Could you filter the listing for lines with the word "computer" and return them?

## AVAILABLE RECORDS
=== Begin Enclosure ===
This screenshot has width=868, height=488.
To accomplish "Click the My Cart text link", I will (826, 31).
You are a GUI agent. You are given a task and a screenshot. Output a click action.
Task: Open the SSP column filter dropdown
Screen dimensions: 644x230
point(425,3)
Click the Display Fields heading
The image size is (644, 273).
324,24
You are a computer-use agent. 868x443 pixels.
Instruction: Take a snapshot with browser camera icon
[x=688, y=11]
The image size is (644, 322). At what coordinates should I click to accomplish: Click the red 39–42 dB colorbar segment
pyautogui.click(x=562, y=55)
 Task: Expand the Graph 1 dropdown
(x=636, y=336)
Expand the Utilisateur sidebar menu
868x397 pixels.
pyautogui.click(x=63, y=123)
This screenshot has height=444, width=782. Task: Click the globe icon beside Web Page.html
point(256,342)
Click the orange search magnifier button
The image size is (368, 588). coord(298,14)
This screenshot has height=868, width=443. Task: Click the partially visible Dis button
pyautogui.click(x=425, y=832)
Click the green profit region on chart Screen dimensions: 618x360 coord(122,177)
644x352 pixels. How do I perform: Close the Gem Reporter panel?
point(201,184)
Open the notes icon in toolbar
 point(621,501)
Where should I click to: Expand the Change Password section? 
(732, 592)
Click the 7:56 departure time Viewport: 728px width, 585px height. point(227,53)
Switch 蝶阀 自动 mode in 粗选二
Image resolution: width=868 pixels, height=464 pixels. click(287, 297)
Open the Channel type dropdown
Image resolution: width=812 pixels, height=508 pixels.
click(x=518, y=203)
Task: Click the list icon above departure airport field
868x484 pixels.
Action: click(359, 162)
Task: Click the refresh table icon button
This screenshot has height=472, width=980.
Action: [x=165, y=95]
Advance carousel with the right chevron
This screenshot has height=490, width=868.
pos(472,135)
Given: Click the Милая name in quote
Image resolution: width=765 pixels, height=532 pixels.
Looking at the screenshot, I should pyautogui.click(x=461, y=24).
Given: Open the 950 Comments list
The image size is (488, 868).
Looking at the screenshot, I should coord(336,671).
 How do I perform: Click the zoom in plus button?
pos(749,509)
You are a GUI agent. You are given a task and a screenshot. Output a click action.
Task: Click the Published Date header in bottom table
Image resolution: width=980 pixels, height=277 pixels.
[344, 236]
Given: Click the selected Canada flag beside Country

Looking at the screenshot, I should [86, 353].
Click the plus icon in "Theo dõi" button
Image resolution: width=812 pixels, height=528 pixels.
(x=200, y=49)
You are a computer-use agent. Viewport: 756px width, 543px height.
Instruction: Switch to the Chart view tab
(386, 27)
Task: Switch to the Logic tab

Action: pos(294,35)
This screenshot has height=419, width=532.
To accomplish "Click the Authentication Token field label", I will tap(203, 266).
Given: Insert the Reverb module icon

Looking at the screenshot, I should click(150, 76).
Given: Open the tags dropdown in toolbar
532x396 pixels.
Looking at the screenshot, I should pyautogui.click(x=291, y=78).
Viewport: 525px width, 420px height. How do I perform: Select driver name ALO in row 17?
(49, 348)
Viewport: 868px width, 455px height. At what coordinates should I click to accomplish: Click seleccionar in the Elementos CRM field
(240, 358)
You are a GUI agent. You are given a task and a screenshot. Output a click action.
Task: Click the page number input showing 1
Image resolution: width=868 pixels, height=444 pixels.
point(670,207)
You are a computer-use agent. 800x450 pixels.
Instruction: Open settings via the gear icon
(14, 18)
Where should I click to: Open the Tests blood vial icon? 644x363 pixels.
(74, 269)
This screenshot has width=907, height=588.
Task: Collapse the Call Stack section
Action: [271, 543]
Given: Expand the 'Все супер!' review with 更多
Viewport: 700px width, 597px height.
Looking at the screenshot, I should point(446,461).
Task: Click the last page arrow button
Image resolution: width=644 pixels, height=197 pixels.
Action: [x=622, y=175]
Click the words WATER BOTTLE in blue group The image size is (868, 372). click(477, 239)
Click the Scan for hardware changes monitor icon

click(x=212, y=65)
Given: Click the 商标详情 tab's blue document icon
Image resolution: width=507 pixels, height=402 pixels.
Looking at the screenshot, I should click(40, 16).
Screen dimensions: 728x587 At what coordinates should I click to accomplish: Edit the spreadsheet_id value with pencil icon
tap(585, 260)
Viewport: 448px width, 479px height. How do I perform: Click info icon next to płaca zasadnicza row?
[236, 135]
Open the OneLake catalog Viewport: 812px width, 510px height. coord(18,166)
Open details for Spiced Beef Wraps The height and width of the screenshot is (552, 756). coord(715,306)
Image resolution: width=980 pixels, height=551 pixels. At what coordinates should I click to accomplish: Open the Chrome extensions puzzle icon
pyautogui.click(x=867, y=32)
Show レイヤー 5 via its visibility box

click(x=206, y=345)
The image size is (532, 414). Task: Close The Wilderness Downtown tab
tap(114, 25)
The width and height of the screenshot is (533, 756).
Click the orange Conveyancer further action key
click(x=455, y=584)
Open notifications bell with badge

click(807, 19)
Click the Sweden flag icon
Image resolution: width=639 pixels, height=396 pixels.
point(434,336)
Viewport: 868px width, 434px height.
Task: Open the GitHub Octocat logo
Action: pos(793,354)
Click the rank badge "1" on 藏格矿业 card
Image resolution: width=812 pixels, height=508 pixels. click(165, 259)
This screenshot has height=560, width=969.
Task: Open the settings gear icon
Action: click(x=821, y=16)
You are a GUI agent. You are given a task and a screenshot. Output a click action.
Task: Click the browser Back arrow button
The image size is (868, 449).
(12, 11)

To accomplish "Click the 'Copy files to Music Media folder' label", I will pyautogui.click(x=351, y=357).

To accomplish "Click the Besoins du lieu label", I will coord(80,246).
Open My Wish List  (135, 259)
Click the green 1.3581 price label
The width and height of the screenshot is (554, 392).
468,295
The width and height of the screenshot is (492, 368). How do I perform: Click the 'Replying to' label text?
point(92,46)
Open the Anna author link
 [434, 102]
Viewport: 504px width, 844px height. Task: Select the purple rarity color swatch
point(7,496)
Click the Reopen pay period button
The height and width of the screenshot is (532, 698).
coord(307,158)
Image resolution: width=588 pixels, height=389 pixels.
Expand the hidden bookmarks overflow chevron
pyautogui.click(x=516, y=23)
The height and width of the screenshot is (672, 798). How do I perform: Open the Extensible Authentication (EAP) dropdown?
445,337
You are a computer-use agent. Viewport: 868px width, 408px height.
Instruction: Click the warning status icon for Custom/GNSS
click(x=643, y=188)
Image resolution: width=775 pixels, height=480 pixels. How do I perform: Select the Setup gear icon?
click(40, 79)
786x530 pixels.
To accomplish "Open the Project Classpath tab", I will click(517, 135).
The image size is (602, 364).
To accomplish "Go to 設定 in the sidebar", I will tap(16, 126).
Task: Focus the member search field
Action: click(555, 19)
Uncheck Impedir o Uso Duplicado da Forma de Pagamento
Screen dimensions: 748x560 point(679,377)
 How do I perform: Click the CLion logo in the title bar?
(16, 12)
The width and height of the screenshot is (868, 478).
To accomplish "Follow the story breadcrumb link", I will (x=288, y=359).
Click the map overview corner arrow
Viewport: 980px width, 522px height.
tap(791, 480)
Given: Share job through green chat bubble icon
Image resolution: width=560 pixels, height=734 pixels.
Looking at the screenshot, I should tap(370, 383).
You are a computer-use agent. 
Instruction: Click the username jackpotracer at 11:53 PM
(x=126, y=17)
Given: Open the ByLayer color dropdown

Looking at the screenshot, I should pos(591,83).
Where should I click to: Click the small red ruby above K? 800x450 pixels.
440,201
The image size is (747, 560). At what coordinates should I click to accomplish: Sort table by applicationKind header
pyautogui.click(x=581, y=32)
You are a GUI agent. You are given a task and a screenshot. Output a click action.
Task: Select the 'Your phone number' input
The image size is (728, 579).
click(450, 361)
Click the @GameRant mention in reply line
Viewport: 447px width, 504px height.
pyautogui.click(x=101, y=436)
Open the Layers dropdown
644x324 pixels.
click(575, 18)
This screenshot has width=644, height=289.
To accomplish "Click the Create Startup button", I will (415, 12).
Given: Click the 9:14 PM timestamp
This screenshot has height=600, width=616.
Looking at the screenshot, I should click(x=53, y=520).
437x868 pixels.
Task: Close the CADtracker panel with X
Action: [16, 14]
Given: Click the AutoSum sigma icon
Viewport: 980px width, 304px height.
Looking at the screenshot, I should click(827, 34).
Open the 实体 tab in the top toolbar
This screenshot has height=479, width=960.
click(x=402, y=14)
=== End Enclosure ===
## RESULT OF THIS TASK
You are a computer-use agent. 868x443 pixels.
You are a computer-use agent. Viewport: 756px width, 543px height.
You are a computer-use agent. 800x450 pixels.
You are a computer-use agent. Viewport: 868px width, 408px height.
You are a computer-use agent. 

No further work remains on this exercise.